## [ФРАГМЕНТ ДОКУМЕНТА]
Почти ежедневные метели, бесконечный холод, броды через разлившиеся реки, неделя в мокрой одежде, и в награду — бескрайние в своей тишине арктические плато и сопки. Когда зима прогнала осень с мурманских берегов Баренцева моря, корреспондент «Ленты.ру» отправился в пеший поход на полуостров Рыбачий. Туда, где братские могилы Второй мировой войны и руины военных гарнизонов соседствуют со стоянками браконьеров, а большую часть суток властвуют северные ветра и полярная темнота.
***
«Мужик, тебе тяжело там придется. Удачи!» — бросил на прощанье рыбак и скрылся за поворотом на реку Западная Лица. В дороге он обсуждал с приятелем военных, которых возил на рыбалку: контрактники взяли 30 бутылок водки и не поймали ничего. Водитель подобрал меня у поселка с экзотическим именем Абрам-Мыс — это окруженное елями поселение, в которое давно отменили рейсовый катер из Мурманска, стоит на западе Кольского залива, и в нем есть красивые женщины. В Заполярье пришло потепление: в Мурманске желтела трава, горожане поснимали шапки, а я, не удовлетворившись Хибинами, попытался совершить путешествие туда, где человек — редкость, а волны Ледовитого океана бьются о берега полуострова Средний и Рыбачий.
Трасса «Кола». Долина смерти — так зовут эти края, где в годы мировой войны встретились советские и немецкие части; останки солдат находят и сейчас. Между сопок свирепствовал ледяной ветер. Потепление не касалось этих мест, где все было похоронено под снегом и льдом, а в синеющем небе таяли отголоски негреющего солнца, чтобы в 16:30 вечера наступила полная тьма. Автостоп в отсутствие фонарей не работал, и я шел час за часом все 14 километров в сторону реки Титовка. Номера 51 региона проносились по обледенелому шоссе в сторону Никеля и военных баз, а я старался не упасть ни под колеса, ни с обрывистой обочины, где отбойники — редкость.
На пограничном посту у Титовки, где служивые еще в том году отлавливали «сирийских беженцев» из Африки и Бангладеш, рвущихся в Норвегию, я показал свой российский паспорт с луганской обложкой «Новороссия». Пограничники ничему не удивились и сообщили, что рядом бродит хитрая росомаха. Разбив палатку, я чуть не провалился под лед широченной реки Титовки: попытался достать воды и растянул левую руку — боль будет преследовать меня до конца похода. А ночью мою палатку атаковала чья-то злобная собака. Северного сияния не было, и ночь однозначно не задалась, хотя меня приятно удивило то, что в нынешнем году здесь впервые появилась сотовая связь.

## [ИНСТРУКЦИИ К ЗАДАНИЯМ]
A - Сократите абзац текста о походе на Рыбачий, который начинается словами «На пограничном посту у Титовки». Оформите его в виде списка и сохраните основные факты.
B - Во сколько, согласно тексту о походе на Рыбачий, наступала полная тьма в краях у трассы «Кола»?
C - Подхватите текст о походе на Рыбачий и продолжите его после последнего предложения.

## [ДОСТУПНЫЕ ДАННЫЕ]
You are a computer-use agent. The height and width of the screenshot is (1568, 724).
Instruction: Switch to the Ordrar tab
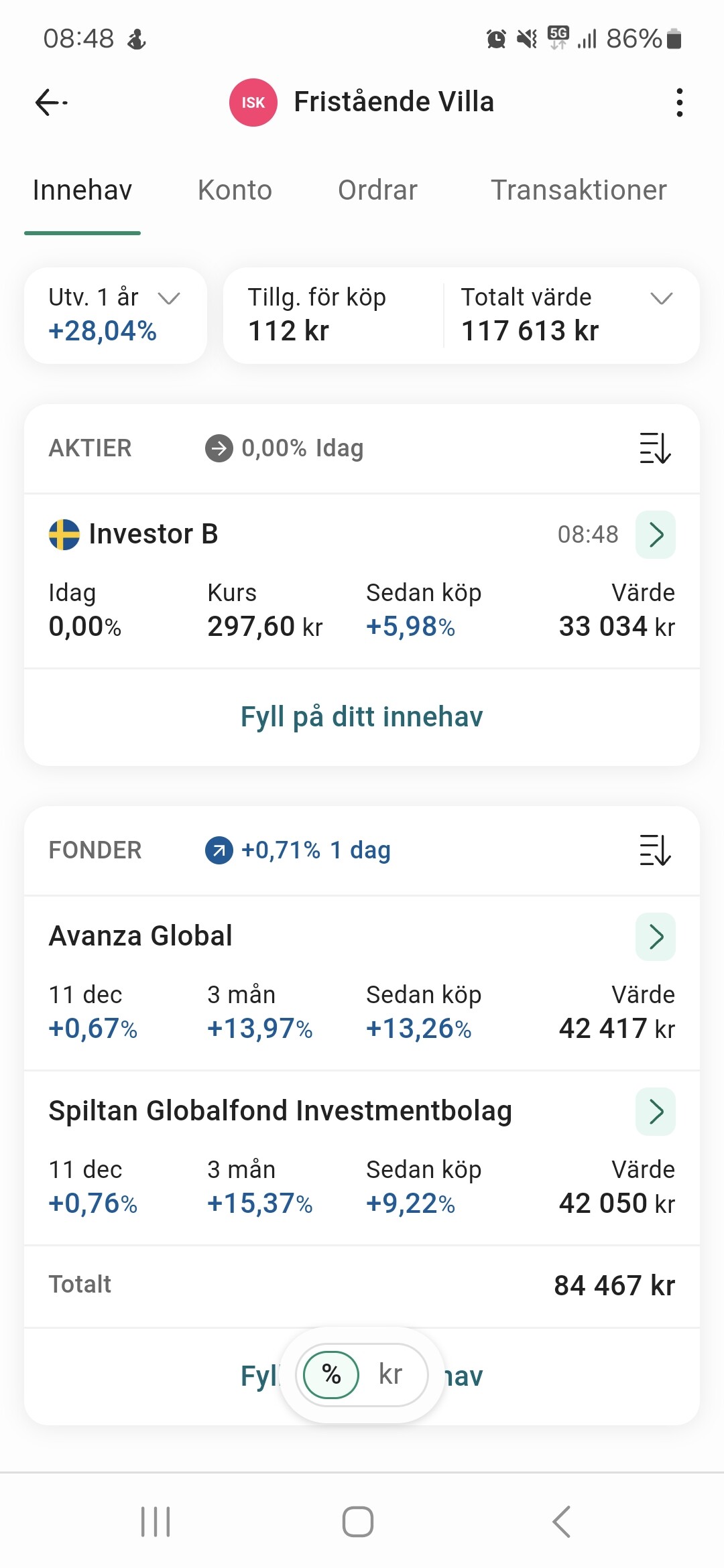pyautogui.click(x=377, y=190)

## [НАБОР ОТВЕТОВ]
A -
- На пограничном посту у Титовки автор показал российский паспорт с луганской обложкой «Новороссия». Годом ранее пограничники ловили здесь «сирийских беженцев» из Африки и Бангладеш, рвавшихся в Норвегию. Паспорту они не удивились и предупредили, что рядом бродит хитрая росомаха.
- Разбив палатку, автор пытался набрать воды и чуть не провалился под лед реки Титовки. При этом он растянул левую руку, и боль не проходила до конца похода.
- Ночью на палатку напала злобная собака, северного сияния не было.
- Автора приятно удивило, что в этом году здесь впервые появилась сотовая связь.

B - В 16:30 вечера.

C -
***
Рыбачий для многих — это галочная точка на карте. Туристы на джипах съезжаются летом на его северный мыс Немецкий: оставив горы мусора и выпив множество алкоголя, они уезжают, гордые от сознания того, что посетили самый край европейской России. Зимой дорога вдоль Титовки усеяна пивными банками и стаканчиками из-под кофе, но, к счастью, в это время года большая часть Рыбачьего уже непроходима для автомобилей. И мой путь лежит на малопосещаемый и гористый восток полуострова с вершинами Мотка и Эйна. В рюкзаке еды на десять дней и книга «В диких условиях» — о том, как от голода умер на Аляске парень по имени Кристофер Маккэндлесс; из-за тягот похода я ее так и не открою дрожащими от озноба пальцами.
Иду. Справа от меня — водопады, пороги, перекаты и, наконец-то, отдающая запахом соли Титовская Губа. Чем ближе к морю — тем меньше снега: трава у подножия причудливых скал обнажается, но ручейки на камнях прочно замерзли в ледопады. Сама Титовка то прижимается к дороге, то убегает вдаль, но на ее восточный лесистый берег не попасть — лед не такой крепкий, а мосты давно сожжены. Летом по реке идет на нерест семга, и Рыбнадзор запускает квадрокоптеры, чтобы шпионить за рыболовами.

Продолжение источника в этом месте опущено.